Their data clearly has 23 cases for NY, based on a simple query.
Then I loaded their raw data into a generic Google map and here you can see the pins show up where there were none in the Johns Hopkins map:
Unless I can find someone else reporting this, I will have to file the bug. However, it also seems kind of pointless when newer and better maps are emerging.
There is nobody in the world doing a better job than Singapore right now, for example. Their Kibana-looking co.vid19.sg dashboard is phenomenally useful, with graphs of demographics as well as geolocation over time (spread).

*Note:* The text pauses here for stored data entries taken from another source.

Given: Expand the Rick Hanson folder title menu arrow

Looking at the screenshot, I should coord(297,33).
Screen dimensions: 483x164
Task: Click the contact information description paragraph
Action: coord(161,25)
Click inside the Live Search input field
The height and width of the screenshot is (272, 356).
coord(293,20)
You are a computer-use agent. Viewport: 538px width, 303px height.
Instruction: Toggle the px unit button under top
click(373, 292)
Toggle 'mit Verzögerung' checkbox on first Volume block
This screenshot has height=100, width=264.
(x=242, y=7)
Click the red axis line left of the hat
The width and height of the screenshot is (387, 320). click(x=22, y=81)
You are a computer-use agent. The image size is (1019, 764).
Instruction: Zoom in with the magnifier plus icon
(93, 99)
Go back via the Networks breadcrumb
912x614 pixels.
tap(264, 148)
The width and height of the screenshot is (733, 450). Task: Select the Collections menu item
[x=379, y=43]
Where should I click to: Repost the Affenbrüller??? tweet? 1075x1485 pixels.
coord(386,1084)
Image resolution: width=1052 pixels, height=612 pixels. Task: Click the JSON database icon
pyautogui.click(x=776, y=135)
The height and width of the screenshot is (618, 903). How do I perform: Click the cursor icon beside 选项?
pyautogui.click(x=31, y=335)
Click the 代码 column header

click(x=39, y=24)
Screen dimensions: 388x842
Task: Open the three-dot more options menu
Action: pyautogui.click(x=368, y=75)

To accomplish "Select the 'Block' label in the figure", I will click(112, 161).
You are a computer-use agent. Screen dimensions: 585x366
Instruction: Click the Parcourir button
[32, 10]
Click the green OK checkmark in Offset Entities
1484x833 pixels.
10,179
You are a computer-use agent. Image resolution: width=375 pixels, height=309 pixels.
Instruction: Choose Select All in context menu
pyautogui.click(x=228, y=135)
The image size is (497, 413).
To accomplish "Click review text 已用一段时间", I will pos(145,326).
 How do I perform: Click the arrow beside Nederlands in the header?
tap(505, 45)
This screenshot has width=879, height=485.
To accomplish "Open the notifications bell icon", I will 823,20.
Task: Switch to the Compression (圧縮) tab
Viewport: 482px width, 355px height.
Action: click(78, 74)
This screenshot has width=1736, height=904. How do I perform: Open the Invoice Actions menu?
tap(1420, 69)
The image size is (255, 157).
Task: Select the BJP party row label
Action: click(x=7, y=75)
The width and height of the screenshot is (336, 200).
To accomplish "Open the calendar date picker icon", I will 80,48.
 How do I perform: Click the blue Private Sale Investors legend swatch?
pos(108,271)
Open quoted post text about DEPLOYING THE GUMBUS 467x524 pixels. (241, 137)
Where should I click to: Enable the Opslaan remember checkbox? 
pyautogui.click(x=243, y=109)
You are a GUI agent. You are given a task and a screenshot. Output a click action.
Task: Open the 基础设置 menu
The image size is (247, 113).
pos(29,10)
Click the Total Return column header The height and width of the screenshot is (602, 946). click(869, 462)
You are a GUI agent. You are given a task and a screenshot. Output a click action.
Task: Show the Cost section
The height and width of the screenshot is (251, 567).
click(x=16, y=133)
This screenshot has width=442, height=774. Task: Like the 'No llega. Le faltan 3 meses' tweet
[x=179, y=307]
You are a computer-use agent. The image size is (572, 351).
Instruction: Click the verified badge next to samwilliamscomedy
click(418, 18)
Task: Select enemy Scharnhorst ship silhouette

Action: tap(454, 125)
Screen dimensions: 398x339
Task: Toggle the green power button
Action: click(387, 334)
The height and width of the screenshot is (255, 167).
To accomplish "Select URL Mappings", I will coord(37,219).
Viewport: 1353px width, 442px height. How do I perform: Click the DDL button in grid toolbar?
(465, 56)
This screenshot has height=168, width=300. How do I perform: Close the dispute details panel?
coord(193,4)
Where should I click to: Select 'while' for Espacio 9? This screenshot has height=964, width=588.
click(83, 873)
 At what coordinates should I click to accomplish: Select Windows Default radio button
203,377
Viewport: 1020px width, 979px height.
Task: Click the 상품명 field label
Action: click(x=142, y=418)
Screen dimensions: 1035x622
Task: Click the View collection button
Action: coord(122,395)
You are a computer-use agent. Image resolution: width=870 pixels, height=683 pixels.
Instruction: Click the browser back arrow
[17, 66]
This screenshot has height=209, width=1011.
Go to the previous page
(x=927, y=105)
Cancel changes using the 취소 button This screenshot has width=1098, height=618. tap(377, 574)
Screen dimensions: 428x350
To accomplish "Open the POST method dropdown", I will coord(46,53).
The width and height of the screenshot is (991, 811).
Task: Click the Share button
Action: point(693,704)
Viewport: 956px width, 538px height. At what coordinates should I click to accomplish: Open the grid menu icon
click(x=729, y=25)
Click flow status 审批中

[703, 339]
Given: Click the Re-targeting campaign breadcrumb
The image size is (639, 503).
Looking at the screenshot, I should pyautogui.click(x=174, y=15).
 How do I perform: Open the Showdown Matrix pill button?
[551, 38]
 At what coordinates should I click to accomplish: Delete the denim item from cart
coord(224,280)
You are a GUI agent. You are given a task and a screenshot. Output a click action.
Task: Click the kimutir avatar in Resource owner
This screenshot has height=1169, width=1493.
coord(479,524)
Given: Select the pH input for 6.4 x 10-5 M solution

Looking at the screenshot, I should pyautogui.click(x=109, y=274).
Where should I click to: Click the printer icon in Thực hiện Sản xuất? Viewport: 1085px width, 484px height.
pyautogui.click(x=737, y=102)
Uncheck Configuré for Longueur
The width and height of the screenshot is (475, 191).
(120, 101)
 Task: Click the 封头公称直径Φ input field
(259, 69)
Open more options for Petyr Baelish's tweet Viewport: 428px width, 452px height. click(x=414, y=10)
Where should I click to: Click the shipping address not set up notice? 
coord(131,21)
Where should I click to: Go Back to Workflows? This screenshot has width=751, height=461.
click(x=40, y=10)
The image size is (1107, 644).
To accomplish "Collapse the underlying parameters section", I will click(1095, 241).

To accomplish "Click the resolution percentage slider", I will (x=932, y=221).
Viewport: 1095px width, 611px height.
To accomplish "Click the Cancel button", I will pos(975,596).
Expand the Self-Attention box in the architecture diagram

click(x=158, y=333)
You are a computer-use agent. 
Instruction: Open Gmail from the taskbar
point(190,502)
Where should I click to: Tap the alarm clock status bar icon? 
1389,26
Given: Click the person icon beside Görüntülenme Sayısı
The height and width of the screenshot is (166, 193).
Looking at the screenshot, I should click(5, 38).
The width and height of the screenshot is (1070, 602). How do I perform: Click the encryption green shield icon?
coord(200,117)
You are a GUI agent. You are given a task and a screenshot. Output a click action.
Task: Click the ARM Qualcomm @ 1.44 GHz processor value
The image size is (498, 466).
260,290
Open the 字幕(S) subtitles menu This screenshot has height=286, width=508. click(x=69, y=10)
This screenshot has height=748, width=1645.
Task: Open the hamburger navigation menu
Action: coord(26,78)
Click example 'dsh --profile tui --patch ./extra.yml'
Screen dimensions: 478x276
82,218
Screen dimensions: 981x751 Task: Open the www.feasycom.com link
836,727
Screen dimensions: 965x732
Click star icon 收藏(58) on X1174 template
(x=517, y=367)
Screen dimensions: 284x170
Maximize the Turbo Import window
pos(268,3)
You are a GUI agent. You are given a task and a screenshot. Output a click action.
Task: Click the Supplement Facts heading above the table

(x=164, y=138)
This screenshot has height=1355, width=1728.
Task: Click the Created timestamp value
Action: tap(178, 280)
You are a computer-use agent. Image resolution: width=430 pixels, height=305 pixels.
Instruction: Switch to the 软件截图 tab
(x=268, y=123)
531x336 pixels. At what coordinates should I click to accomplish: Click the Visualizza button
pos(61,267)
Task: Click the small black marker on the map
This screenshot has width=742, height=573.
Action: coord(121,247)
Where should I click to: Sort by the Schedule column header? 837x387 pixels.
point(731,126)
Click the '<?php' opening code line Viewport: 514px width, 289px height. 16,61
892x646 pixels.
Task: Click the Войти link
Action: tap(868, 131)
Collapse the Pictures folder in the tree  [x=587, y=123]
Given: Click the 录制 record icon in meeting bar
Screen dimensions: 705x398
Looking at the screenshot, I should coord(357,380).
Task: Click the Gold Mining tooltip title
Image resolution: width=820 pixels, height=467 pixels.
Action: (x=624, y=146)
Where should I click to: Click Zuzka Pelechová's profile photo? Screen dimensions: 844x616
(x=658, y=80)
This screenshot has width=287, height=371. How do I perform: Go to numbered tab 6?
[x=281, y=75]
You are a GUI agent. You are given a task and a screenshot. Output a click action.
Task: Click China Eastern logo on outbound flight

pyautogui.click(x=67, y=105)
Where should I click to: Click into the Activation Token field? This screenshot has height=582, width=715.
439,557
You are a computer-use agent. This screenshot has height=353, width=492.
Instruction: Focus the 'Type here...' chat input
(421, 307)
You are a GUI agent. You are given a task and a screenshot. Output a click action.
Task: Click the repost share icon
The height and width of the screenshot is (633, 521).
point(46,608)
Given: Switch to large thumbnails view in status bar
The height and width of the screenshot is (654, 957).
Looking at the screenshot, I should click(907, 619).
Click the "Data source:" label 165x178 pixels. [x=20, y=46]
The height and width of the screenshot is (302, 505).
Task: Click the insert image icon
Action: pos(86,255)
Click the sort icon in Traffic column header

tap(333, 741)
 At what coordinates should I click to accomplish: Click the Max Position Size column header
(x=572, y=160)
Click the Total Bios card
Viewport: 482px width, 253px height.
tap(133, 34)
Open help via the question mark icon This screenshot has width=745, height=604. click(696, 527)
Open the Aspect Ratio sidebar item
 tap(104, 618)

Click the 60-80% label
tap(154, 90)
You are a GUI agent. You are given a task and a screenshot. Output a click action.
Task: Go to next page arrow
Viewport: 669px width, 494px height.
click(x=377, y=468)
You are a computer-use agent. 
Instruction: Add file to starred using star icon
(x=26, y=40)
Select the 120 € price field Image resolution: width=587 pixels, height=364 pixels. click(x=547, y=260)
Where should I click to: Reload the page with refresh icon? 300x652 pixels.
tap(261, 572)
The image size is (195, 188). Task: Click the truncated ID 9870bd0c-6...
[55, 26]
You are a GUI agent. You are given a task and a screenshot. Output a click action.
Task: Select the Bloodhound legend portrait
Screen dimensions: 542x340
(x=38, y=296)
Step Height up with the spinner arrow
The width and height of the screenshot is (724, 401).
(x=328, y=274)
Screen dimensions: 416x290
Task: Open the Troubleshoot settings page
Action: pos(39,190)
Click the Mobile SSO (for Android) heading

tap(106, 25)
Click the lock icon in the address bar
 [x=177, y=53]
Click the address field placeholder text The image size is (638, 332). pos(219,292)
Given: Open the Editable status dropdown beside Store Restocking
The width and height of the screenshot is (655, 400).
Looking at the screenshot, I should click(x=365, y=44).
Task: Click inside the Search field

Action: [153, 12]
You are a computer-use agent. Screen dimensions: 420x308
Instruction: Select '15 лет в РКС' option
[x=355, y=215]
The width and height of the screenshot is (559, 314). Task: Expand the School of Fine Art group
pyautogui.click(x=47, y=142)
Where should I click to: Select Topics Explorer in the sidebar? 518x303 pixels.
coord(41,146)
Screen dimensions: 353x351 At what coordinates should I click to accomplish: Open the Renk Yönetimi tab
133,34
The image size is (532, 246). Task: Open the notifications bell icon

It can be frustrating after seeing this to look at other sites and find similar demographic details missing, such as in the Hong Kong map.
One thing that really popped out for me in the Singapore data, to be clear, is how the virus spreads without symptoms and has predominantly hit men older than 18 and is disabling them for a week or two.
That combination of factors are so eerily similar to historic bio-weapon research objectives (years ago I often gave talks about Cold War attempts to weaponize rabbit-flu, and it’s in my new book about big data security)… so I’ll just say here it’s hard to not to call out the military and political implications of what the data is revealing.
For perspective, I’ve been writing pandemic response policies for years, as a function of business continuity, and the FEMA definitions that were recommended to trigger a policy used to be “…30 percent or higher in the overall population during the pandemic. Illness rates will be highest among school-aged children (about 40 percent) and decline with age…”.
In related news, either Russia is blind or they really have only 3 or 4 confirmed cases so far (according to maps by WHO, EU, Virginia, Kaiser, Esri/ArcGIS, Healthmap, and Worldometers).
Given the healthcare crisis in Russia and reports of a 75% drop in available health facilities between 2005 and 2013, such that only 20% of the population even has healthcare… I’m going to guess they’re completely blind.
Back to speaking about maps with geolocation over time, I also just noticed that NY itself has launched a great map called the NYDatabases.com site by Ithaca Journal
Unsurprisingly it gives the best representation so far of the situation in NY. My only issue is the bland color theme that makes it hard to see any hot spots on zoom. That’s still an error in my book, but I’ll gladly take a quick theme adjustment over data never making it to the map.
One thing I haven’t see anyone do yet, despite hand-washing frequency at the top of mind, is represent counter-measures in virus maps. Closest thing so far is a 2015 survey showing Italians near bottom of the list.